◆ **WORK INSTRUCTION**: A faithful transcription of all the data is required.

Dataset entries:
▽

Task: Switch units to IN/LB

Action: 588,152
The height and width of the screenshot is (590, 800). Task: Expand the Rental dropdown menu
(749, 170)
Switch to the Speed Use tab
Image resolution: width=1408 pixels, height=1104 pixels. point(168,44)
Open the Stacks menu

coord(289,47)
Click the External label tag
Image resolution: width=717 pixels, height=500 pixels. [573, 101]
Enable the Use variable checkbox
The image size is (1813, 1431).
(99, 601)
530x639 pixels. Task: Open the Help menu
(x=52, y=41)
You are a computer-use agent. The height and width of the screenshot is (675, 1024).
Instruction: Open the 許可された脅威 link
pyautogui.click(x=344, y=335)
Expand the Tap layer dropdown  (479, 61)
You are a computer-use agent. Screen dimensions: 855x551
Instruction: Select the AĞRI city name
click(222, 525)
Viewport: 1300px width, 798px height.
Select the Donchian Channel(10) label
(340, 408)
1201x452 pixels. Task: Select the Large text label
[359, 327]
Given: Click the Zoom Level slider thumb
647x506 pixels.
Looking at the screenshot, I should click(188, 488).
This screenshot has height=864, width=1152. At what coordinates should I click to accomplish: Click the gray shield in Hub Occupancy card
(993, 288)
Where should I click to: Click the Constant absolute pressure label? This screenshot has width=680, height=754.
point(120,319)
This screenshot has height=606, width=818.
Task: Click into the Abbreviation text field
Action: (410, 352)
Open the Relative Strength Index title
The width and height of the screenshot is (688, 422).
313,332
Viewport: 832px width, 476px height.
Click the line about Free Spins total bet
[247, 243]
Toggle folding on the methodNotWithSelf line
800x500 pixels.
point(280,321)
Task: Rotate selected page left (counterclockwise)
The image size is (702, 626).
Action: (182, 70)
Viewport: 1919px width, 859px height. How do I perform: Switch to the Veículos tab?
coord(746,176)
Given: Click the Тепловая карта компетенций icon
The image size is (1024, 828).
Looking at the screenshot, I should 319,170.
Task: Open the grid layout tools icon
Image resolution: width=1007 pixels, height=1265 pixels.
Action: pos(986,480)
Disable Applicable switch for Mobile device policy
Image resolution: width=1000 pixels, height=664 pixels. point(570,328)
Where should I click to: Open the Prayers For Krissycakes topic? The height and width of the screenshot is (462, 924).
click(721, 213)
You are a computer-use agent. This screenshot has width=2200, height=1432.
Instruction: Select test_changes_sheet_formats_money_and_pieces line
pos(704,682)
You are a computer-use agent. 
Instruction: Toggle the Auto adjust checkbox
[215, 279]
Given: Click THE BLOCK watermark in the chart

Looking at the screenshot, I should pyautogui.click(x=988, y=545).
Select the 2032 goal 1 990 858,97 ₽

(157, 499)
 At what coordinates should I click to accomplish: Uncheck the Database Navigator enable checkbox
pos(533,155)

△

◆ **RESPONSE BELOW**:
Task: Switch units to IN/LB

Action: 588,152
The height and width of the screenshot is (590, 800). Task: Expand the Rental dropdown menu
(749, 170)
Switch to the Speed Use tab
Image resolution: width=1408 pixels, height=1104 pixels. point(168,44)
Open the Stacks menu

coord(289,47)
Click the External label tag
Image resolution: width=717 pixels, height=500 pixels. [573, 101]
Enable the Use variable checkbox
The image size is (1813, 1431).
(99, 601)
530x639 pixels. Task: Open the Help menu
(x=52, y=41)
You are a computer-use agent. The height and width of the screenshot is (675, 1024).
Instruction: Open the 許可された脅威 link
pyautogui.click(x=344, y=335)
Expand the Tap layer dropdown  (479, 61)
You are a computer-use agent. Screen dimensions: 855x551
Instruction: Select the AĞRI city name
click(222, 525)
Viewport: 1300px width, 798px height.
Select the Donchian Channel(10) label
(340, 408)
1201x452 pixels. Task: Select the Large text label
[359, 327]
Given: Click the Zoom Level slider thumb
647x506 pixels.
Looking at the screenshot, I should click(188, 488).
This screenshot has height=864, width=1152. At what coordinates should I click to accomplish: Click the gray shield in Hub Occupancy card
(993, 288)
Where should I click to: Click the Constant absolute pressure label? This screenshot has width=680, height=754.
point(120,319)
This screenshot has height=606, width=818.
Task: Click into the Abbreviation text field
Action: (410, 352)
Open the Relative Strength Index title
The width and height of the screenshot is (688, 422).
313,332
Viewport: 832px width, 476px height.
Click the line about Free Spins total bet
[247, 243]
Toggle folding on the methodNotWithSelf line
800x500 pixels.
point(280,321)
Task: Rotate selected page left (counterclockwise)
The image size is (702, 626).
Action: (182, 70)
Viewport: 1919px width, 859px height. How do I perform: Switch to the Veículos tab?
coord(746,176)
Given: Click the Тепловая карта компетенций icon
The image size is (1024, 828).
Looking at the screenshot, I should 319,170.
Task: Open the grid layout tools icon
Image resolution: width=1007 pixels, height=1265 pixels.
Action: pos(986,480)
Disable Applicable switch for Mobile device policy
Image resolution: width=1000 pixels, height=664 pixels. point(570,328)
Where should I click to: Open the Prayers For Krissycakes topic? The height and width of the screenshot is (462, 924).
click(721, 213)
You are a computer-use agent. This screenshot has width=2200, height=1432.
Instruction: Select test_changes_sheet_formats_money_and_pieces line
pos(704,682)
You are a computer-use agent. 
Instruction: Toggle the Auto adjust checkbox
[215, 279]
Given: Click THE BLOCK watermark in the chart

Looking at the screenshot, I should pyautogui.click(x=988, y=545).
Select the 2032 goal 1 990 858,97 ₽

(157, 499)
 At what coordinates should I click to accomplish: Uncheck the Database Navigator enable checkbox
pos(533,155)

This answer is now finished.